**Supplied entries**
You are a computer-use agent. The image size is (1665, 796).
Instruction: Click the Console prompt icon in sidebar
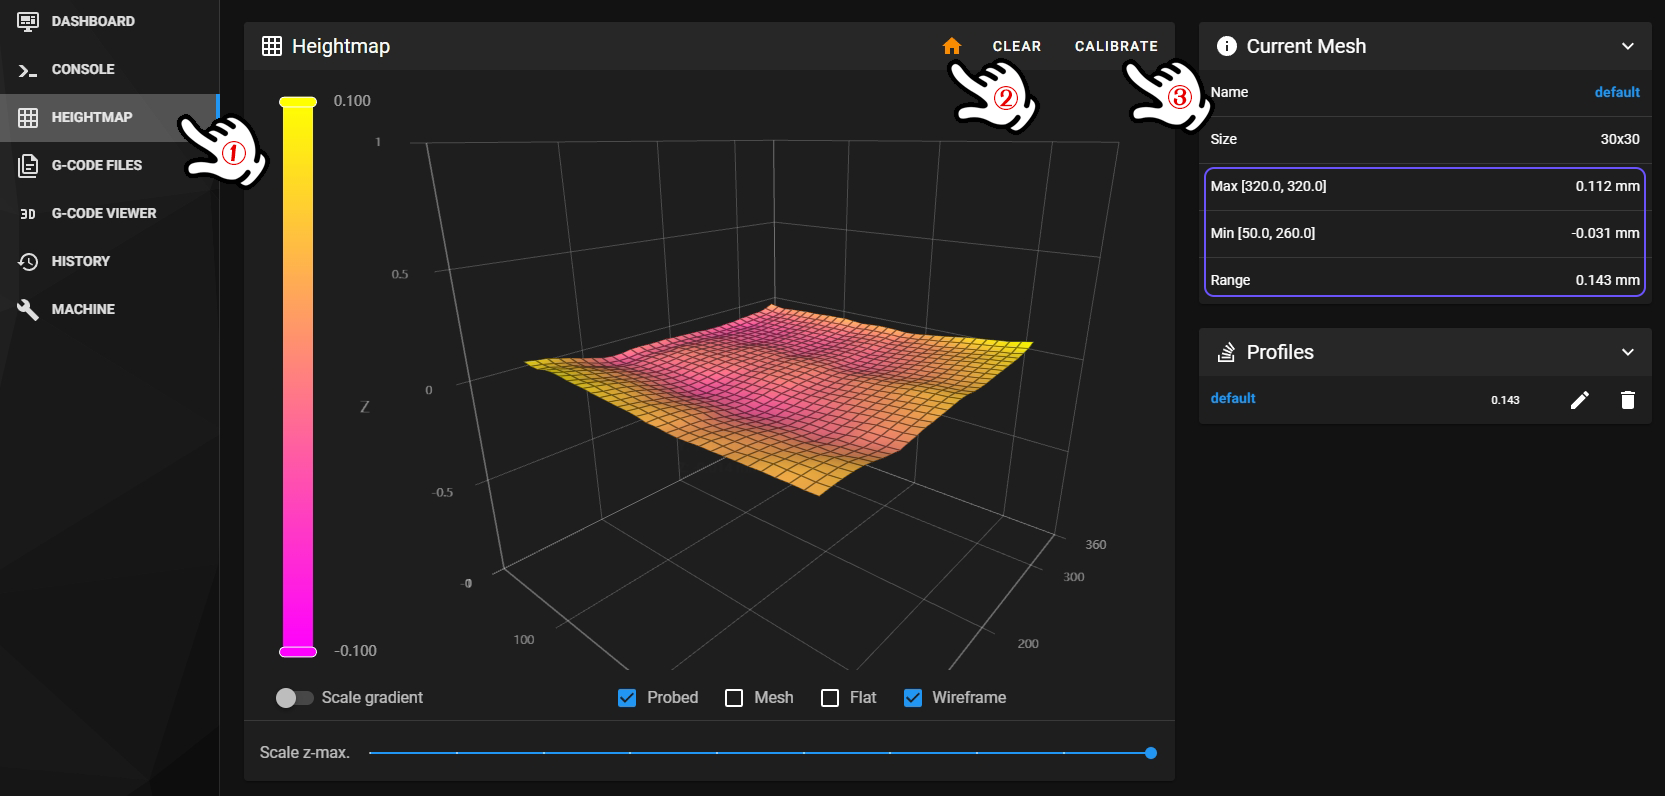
---
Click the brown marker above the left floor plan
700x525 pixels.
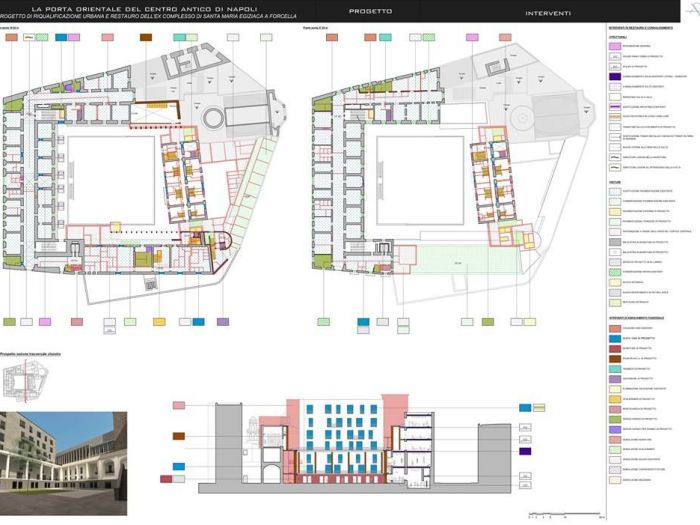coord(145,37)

**Short exercise**
Shift the data from the line with "Click the brown" to the line with "coord(145,37)", both included, by writing those lines out again with the requests kept and 93 added to every coordinate in the answers. Leave the pictures out of your answer.

**Expected answer**
Click the brown marker above the left floor plan
700x525 pixels.
coord(238,130)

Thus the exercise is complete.